- _WORK TASK_:
Return each line in the records below that includes "agent".

- _RECORDS FOR THE TASK_:
○ ○ ○ ○ ○ ○ ○
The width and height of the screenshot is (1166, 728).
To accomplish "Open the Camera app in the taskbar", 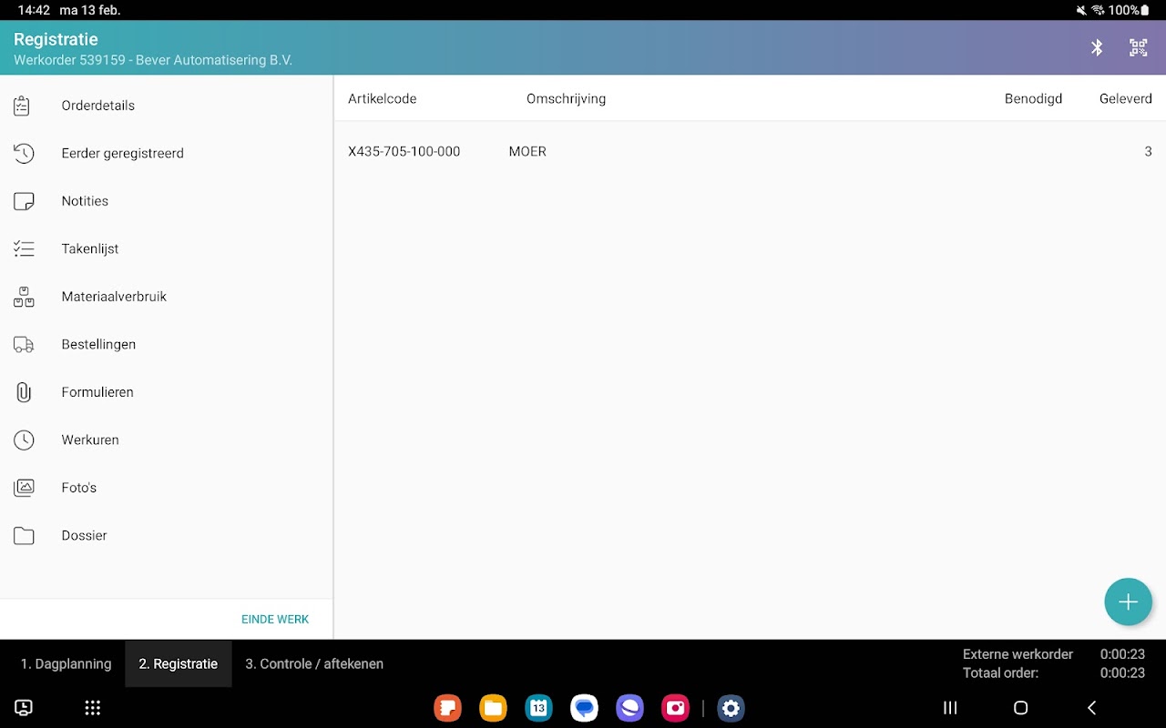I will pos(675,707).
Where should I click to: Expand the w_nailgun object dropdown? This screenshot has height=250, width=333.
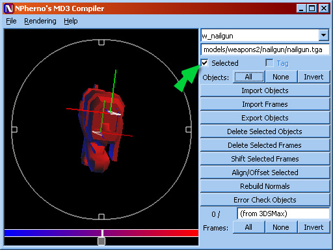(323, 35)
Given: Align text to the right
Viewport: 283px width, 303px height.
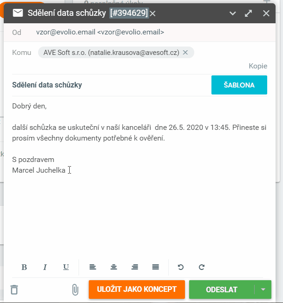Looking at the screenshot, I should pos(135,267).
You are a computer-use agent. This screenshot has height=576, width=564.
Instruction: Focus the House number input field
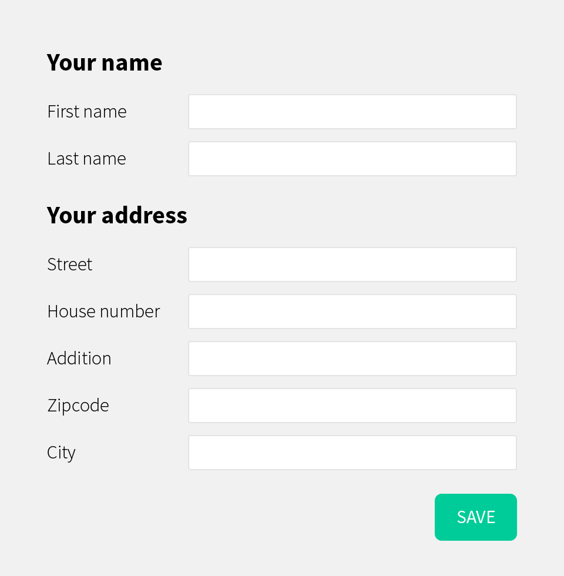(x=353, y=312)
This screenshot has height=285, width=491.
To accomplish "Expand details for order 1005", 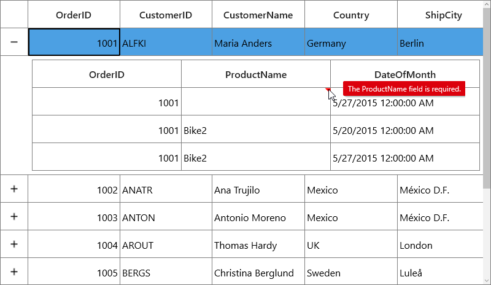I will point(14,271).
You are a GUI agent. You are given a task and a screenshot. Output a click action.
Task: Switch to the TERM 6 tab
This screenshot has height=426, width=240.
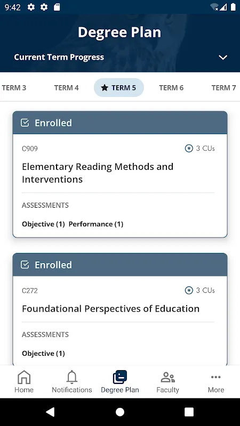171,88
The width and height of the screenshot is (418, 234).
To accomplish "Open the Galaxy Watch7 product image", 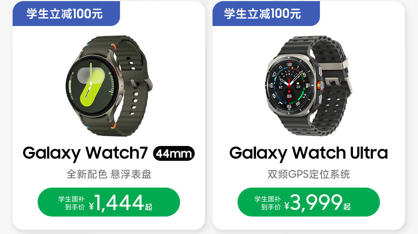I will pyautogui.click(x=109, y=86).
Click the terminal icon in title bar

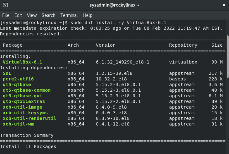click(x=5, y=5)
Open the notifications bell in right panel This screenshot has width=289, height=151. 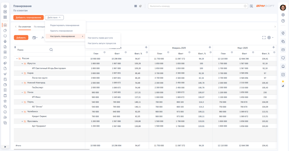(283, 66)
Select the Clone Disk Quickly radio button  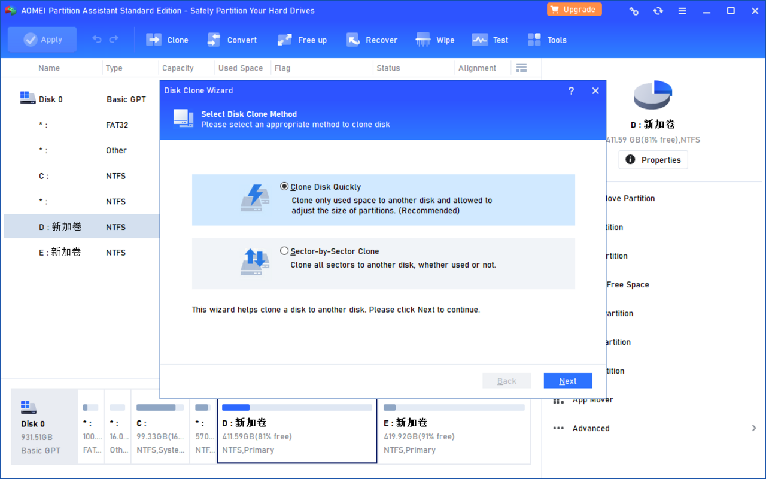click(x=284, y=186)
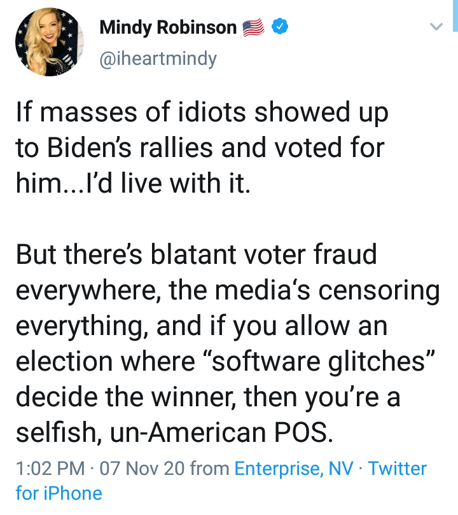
○ ○ ○ ○ ○ ○ ○
- _RESPONSE_:
You are a computer-use agent. This screenshot has height=576, width=564.
You are a GUI agent. You are given a task and a screenshot. Output a click action.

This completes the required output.